Thursday, January 28, 2016

As a Deer Pants - Thirsty Thursday - Slow to Anger

He who is slow to anger has great understanding, But he who is quick-tempered exalts folly. Proverbs 14:29 NASB
Ouch. As a dyed-in-the-wool, "everything you've heard about us is true" (at least a bit) redhead - I am guilty of having sped headlong into anger. I don't always have a quick temper, but I can and when I do it is intense. It is ugly. And the often untamed nest of red locks makes an unHoly halo that seems to accentuate the fire beneath. Words are said that sting deeply and leave a wound even when I try to retract them.

My family calls it a "Cunningham" fit.

Upon first reading this verse, I saw "exudes" folly rather than "exalts" folly - a lack of understanding or sense. But the NASB actually says EXALTS. To praise, honor, elevate. I praise, honor, and elevate foolishness?!?!

Not only am I displaying a lack of comprehension, intelligence, and compassion - I'm putting it on a pedestal and praising it. As if it were something to be proud of. How very Irish of me.

How can I slow my anger? I want to glorify God, not foolishness. I want to practice wisdom and empathy.

None of the passages of the Bible I found on anger set the expectation of never being angry, but there are instructions on how to be angry.

James 1:19b - 20 reads:
"But everyone must be quick to hear,
slow to speak,
and slow to anger;
for the anger of man does not achieve the righteousness of God."

Can one find themselves being quick to be angry if they are focused on listening ... on really hearing instead of on speaking, on what they will say next?
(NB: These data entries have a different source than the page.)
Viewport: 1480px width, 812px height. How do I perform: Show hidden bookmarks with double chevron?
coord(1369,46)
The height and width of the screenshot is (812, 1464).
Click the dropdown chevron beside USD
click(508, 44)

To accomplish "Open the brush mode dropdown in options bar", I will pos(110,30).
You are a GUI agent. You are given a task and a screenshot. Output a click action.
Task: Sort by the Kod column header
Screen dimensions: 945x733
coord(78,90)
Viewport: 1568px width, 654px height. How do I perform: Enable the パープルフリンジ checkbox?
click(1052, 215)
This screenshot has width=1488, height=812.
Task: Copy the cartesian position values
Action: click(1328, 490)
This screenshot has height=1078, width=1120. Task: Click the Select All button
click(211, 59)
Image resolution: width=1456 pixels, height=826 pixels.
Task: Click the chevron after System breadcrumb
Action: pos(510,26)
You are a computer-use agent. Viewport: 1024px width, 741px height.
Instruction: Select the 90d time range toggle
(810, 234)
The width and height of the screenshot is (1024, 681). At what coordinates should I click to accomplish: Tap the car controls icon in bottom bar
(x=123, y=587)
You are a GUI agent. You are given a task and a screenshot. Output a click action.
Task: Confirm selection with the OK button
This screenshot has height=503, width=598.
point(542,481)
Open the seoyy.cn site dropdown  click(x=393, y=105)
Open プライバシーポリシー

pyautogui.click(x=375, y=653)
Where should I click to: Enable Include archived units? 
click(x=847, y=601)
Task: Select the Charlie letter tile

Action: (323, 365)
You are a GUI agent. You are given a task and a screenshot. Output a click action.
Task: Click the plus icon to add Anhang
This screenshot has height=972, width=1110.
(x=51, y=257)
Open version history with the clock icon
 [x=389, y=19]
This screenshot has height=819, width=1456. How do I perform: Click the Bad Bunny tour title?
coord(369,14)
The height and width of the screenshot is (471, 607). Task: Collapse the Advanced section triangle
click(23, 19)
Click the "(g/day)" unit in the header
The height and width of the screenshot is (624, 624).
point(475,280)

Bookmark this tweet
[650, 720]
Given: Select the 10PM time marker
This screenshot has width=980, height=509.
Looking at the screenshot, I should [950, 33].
But quick-tempered individuals like myself aren't often slow to speak. Most of us are in a blustering hurry to be heard, have our thoughts and feelings known.

By being a better listener I won't be in a near-constant state of anxiety, always waiting for my turn to speak. Afraid that I might forget that brilliant thing I thought of to say. Instead I can listen, really listen, and try to understand what the other person has to say. Getting the whole story, the intentions behind the actions, can diffuse the tension, and our new-found listening skills can build trust instead of tearing it down. Dismantle walls instead of reenforcing them.

I'm willing to bet we will find those close to us become quicker to share things and we will feel less wronged by things that were hidden until they reach a boiling point when we stop boiling over.

Colossians 3:8 says:
"But now you also, put them all aside:
anger,
wrath,
malice,
slander,
and abusive speech from your mouth."

We are called to die to these things ...put them to death again and again when our old nature tries to rise back up. We must die to ourselves ... not suicide, but we need to find a productive way to slaughter our sin nature. For me taking a walk and reconnecting with God slays the beast, takes the fire out of my sails. For you it may be something else, it is very personal and as unique as each of us is. One way or another we need to suit up in the armor of God and kill the dragon.

"Be angry,
and yet do not sin;
do not let the sun go down on your anger,
and do not give the devil an opportunity."

Ephesians 4:26 - 27 above references Psalm 4:4, which is beautifully descriptive both of anger and of how to tame it:
"Tremble [with anger] and do not sin;
meditate in your heart upon your bed,
and be still."

We must choke our angry outbursts without then stewing in them. We aren't to rest until we've stilled our hearts and let go of the anger. Hanging onto it gives Satan a stronghold which can put a stranglehold on our effectiveness for God.

And in the case of this redhead, it just becomes a ticking time-bomb anyway. It may not have exploded, yet ... but if I don't let it go ... the smoke has not yet cleared.

Lord, keep me from this foolish practice. Let me be slow to anger and quick to let it go.